调试了两天,一边理解神经网络模型,一边在matlab上实现。刚刚终于调试通了minst手写体识别的简单神经网络。识别度不高,破机子也跑不起来太大规模的神经网络。就选了三层神经网络。
昨天晚上调通了之后只要隐含层的节点增大,就会偶尔出现过早拟合的问题。早上起来,把权值的初始化改小了之后,发现不会出现过早拟合的问题啦。当然这个参数初始化也是有讲究的,对于这个问题我也就采用了随意初始化。
当然不管是matlab还是python都有机器学习相关的包,但是如果想要深入理解神经网络模型的执行过程,我们还是需要自己手动实现的。当然关于数学优化的问题我是使用的ng之前提到过的minfunc函数。自己应该比较蛋疼。。。
初始化权值
initialWeight函数
function [stack] = initialWeight(H)
%input:
% H ,储存每层的节点个数
%output:
% stack - 储存各层权值信息
%the number of layers;
n = size(H,1);
stack = cell(1,n-1);
for i =1:n-1
stack{i}.w = rand(H(i+1),H(i))*0.001;
stack{i}.b = zeros(H(i+1),1);
end
列向量转化
param2stack
function [stack] = param2stack(param,H)
%
% Argument:
% param - is the colume vector of all the weights and bias;
% H - is the number of each layer unit except the bias unit
% Output:
% stack.w - is a cell data structure,and store the weights of all unit
% except the bias unit.w{1} means the first layer weights.
% stack.b - is a cell data structure,and store the weight of bias
% unit. b{1} means the first weights of the first bias unit.
% Functional:
% transfer the colume weight vector to the cell data structure.
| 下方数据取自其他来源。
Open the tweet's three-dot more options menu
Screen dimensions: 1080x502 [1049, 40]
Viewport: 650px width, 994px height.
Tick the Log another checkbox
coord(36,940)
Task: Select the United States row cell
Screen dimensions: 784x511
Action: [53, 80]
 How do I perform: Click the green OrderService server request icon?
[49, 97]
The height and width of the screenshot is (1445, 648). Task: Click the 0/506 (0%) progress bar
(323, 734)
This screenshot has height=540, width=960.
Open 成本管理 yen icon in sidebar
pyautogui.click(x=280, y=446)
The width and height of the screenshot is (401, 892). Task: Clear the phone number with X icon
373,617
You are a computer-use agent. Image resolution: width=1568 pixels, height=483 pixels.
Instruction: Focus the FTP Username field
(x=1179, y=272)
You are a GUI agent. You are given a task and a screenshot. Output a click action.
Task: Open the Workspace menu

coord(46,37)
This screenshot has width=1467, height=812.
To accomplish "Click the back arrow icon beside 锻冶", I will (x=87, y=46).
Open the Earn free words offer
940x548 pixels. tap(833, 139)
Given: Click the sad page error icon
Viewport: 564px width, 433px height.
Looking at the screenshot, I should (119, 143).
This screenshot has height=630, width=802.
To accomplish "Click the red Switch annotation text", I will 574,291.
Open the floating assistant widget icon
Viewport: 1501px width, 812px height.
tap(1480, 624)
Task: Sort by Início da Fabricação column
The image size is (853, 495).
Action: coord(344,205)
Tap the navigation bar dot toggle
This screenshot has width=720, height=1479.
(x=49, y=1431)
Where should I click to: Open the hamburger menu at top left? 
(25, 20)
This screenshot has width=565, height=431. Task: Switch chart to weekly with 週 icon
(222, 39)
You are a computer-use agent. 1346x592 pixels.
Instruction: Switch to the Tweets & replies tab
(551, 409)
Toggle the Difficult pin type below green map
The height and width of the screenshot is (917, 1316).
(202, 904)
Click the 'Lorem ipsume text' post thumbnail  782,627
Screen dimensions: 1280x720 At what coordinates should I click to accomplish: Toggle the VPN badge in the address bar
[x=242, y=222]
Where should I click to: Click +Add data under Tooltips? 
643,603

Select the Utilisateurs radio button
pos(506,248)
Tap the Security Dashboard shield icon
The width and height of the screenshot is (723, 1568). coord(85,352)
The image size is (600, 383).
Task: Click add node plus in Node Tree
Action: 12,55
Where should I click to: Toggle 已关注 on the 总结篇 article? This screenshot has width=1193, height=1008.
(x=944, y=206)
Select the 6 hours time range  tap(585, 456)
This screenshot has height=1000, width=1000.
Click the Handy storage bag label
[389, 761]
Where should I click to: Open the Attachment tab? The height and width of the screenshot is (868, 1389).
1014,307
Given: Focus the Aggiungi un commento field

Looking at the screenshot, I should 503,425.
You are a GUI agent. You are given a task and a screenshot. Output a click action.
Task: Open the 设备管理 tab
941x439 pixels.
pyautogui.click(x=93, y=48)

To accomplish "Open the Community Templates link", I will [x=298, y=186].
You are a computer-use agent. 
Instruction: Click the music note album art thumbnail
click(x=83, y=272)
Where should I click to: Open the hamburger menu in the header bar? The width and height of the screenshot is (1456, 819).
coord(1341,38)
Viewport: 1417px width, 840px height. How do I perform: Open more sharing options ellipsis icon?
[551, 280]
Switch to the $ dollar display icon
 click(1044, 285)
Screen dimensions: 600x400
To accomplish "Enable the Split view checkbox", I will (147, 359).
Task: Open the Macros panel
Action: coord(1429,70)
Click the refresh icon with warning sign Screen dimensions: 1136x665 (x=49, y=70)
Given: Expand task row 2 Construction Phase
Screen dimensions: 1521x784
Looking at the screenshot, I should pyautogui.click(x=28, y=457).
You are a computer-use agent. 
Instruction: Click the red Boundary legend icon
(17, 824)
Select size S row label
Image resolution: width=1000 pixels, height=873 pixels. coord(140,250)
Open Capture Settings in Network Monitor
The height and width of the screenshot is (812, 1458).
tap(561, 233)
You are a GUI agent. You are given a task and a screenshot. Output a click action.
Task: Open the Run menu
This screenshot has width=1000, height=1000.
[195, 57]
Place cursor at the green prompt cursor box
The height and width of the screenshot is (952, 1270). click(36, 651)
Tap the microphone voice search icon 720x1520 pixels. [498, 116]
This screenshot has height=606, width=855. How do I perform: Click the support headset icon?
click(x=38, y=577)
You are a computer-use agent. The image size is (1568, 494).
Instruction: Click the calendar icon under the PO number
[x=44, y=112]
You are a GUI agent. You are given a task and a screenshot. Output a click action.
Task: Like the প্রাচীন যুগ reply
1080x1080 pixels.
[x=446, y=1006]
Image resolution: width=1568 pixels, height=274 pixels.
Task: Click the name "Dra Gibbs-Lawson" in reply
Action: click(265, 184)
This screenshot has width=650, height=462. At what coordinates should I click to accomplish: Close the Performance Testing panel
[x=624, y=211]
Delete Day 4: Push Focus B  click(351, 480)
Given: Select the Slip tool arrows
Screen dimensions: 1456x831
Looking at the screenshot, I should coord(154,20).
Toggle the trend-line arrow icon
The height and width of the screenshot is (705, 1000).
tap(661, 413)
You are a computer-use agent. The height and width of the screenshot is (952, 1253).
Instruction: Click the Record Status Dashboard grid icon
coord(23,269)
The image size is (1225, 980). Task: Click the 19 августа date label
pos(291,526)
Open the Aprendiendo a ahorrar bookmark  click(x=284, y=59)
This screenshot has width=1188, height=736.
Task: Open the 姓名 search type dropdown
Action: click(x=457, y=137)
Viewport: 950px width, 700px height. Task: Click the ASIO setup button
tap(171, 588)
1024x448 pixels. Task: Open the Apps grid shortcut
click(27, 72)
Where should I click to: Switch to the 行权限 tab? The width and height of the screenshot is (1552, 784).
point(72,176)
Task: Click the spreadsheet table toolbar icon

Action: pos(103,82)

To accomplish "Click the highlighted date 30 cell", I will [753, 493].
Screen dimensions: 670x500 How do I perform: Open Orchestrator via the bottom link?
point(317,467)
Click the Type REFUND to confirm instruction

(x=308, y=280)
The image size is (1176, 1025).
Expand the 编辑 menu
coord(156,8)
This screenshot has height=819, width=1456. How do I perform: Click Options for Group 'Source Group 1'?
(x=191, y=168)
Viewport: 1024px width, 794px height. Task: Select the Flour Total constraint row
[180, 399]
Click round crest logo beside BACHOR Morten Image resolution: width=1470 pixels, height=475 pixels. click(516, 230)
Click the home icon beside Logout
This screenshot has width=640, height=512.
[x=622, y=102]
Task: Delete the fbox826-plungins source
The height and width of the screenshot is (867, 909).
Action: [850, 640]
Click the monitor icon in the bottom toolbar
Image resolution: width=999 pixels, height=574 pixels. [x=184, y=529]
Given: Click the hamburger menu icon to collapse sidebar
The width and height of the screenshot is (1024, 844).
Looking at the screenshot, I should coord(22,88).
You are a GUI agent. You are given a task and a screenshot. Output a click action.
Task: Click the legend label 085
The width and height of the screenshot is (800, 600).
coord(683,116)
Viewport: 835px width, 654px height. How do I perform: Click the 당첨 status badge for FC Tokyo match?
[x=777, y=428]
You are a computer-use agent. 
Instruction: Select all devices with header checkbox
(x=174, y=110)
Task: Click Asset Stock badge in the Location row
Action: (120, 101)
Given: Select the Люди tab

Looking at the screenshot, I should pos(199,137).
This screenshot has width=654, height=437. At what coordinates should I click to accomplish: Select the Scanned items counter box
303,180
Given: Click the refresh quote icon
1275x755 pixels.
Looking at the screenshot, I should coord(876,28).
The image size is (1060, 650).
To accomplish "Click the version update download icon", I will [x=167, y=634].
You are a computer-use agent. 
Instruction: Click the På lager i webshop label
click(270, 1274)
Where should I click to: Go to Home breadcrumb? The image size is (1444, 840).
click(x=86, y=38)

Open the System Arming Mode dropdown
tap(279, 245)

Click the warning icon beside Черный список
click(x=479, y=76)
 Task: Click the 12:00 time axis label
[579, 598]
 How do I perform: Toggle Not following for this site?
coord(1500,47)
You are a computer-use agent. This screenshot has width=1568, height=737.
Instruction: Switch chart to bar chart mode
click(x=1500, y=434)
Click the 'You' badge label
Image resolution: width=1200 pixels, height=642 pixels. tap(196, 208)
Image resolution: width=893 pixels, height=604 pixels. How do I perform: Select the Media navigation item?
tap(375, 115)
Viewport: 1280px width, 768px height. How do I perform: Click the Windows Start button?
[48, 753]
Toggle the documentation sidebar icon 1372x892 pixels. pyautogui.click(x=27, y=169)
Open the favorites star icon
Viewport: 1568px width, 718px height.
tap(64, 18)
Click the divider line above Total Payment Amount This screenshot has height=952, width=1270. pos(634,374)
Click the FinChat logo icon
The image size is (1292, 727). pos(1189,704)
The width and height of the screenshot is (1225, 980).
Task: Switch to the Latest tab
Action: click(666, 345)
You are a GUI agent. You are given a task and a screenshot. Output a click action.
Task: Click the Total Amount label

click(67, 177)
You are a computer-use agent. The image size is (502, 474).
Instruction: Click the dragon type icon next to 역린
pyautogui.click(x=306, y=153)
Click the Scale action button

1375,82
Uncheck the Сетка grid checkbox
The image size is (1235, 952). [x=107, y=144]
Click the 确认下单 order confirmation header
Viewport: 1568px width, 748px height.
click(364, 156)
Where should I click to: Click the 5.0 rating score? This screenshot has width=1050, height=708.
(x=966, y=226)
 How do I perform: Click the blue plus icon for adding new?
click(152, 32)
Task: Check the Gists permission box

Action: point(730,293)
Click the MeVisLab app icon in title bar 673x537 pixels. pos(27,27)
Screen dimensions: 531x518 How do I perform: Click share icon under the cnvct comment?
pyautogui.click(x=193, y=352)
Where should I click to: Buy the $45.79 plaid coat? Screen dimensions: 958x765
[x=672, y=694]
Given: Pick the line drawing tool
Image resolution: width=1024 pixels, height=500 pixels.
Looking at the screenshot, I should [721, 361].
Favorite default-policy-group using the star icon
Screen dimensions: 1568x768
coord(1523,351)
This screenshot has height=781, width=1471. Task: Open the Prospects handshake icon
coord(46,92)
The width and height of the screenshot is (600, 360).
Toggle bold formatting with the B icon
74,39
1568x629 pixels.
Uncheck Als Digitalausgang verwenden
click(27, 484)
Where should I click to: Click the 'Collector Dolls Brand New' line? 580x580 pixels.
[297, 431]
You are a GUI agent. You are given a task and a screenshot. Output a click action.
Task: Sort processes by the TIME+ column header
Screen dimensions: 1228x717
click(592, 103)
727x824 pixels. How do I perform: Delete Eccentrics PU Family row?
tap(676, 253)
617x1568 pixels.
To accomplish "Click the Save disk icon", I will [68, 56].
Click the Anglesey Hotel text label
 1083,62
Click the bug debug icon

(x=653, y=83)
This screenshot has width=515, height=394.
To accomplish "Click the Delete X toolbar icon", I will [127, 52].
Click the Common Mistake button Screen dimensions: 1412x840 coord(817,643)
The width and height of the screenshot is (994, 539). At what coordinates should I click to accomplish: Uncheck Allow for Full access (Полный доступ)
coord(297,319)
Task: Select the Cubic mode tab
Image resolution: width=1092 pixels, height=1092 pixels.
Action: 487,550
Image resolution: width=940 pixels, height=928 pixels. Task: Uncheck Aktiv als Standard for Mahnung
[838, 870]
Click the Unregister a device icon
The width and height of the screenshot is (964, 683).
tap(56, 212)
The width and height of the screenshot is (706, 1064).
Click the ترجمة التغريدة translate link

%calculate the dimenstion of layer numbers.
n = size(H,1);
%initial the data struct;
stack=cell(1,n-1);
j=0;
for i=1:n-1
stack{i}.b=param(j+1:j+H(i+1),1);
j=j+H(i+1);
stack{i}.w=reshape(param(j+1:j+H(i)*H(i+1)),[],H(i));
j=j+H(i)*H(i+1);
end
参数矩阵转化为列向量
stack2param
function [param] = stack2param(stack,H)
%
% Argument:
% H - is the number of each layer unit except the bias unit
% param.w - is a cell data structure,and store the weights of all unit
% except the bias unit.w{1} means the first layer weights.
% param.b - is a cell data structure,and store the weight of bias
% unit. b{1} means the first weights of the first bias unit.
% Output:
% a colume vector.
% Functional:
% transfer the colume weight vector to the cell data structure.
%initial the cVector
param = [];
%calculate the dimenstion of layer numbers.
n = size(H,1);
for i=1:n-1
param = [param;stack{i}.b(:);stack{i}.w(:)];
% This can be optimized. But since our stacks are relatively short, it
% is okay
end
前向传播
forwardpropagation
function [a,z] = forwardpropagation(data,stack)
%input:
% data - is the set of samples;input value;
% stack - is the weights of each layer.
% stack{i}.w means the ith layer weight
% stack{i}.b means the ith layer bais.
%output:
% a -is the the output of each layer all samples;
% a{i} means the ith layer output.
%the number of layers;
n = size(stack,2)+1;
%the number of samples;
m = size(data,2);
a = cell(1,n);
z = cell(1,n);
a{1} = data;
for i=2:n
z{i} = stack{i-1}.w*a{i-1}+repmat(stack{i-1}.b,[1,m]);
a{i} = sigmoid(z{i});
end
损失函数
costFunction
function [f,g] = nero_regression(param, data,labels,ei)
%
% Arguments:
% ei - the models information
%
% param -
%
% data - The examples stored in a matrix.
% data(i,j) is the i'th coordinate of the j'th example.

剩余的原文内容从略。